Work order:
Your response should consist solely of the records, written out exactly.

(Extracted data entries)
====

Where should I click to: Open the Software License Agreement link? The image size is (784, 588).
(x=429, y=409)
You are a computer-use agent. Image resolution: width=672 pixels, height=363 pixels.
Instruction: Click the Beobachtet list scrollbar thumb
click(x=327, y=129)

====

Reply to the task:
Where should I click to: Open the Software License Agreement link? The image size is (784, 588).
(x=429, y=409)
You are a computer-use agent. Image resolution: width=672 pixels, height=363 pixels.
Instruction: Click the Beobachtet list scrollbar thumb
click(x=327, y=129)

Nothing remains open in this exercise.